**WORK TASK**
Scan the lines below and report each one containing "خودتو" by copying it.

Saved entries:
#####

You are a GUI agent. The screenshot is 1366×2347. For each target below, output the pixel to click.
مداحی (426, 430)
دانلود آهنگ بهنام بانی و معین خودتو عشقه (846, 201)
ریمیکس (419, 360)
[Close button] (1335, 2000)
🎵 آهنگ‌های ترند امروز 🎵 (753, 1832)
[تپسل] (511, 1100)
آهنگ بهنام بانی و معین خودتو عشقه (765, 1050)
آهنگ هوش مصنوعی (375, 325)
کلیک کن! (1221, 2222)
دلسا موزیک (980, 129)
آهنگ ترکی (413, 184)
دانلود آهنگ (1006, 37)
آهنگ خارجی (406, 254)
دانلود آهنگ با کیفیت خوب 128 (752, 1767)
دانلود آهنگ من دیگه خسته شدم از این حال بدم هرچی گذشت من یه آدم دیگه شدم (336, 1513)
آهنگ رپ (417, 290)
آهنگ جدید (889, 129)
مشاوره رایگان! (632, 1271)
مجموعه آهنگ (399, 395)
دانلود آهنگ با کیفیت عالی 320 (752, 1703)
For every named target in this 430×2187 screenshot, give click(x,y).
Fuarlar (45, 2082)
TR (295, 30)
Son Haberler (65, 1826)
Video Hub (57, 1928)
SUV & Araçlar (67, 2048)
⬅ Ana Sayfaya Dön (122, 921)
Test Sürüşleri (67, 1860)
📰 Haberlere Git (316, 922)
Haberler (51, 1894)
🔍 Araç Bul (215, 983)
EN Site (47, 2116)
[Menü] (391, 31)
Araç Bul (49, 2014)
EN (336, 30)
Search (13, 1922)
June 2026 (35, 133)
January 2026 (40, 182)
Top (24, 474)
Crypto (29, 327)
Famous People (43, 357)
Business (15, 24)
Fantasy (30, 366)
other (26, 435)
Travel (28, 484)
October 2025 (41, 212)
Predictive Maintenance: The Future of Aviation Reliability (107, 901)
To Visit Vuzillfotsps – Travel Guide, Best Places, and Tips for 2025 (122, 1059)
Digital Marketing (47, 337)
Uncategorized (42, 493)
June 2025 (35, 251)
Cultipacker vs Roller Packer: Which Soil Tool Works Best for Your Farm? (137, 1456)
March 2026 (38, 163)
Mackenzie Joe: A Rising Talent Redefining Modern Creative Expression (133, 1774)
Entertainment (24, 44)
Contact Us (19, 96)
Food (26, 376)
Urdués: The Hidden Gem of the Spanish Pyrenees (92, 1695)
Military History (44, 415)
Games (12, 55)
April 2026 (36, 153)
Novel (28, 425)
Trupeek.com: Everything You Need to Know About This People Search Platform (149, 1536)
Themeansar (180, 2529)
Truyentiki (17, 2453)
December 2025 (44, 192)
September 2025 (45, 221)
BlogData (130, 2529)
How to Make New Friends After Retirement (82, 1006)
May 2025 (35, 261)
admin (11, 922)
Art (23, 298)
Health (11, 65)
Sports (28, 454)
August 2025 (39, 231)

#####

**RESULT**
دانلود آهنگ بهنام بانی و معین خودتو عشقه (846, 201)
آهنگ بهنام بانی و معین خودتو عشقه (765, 1050)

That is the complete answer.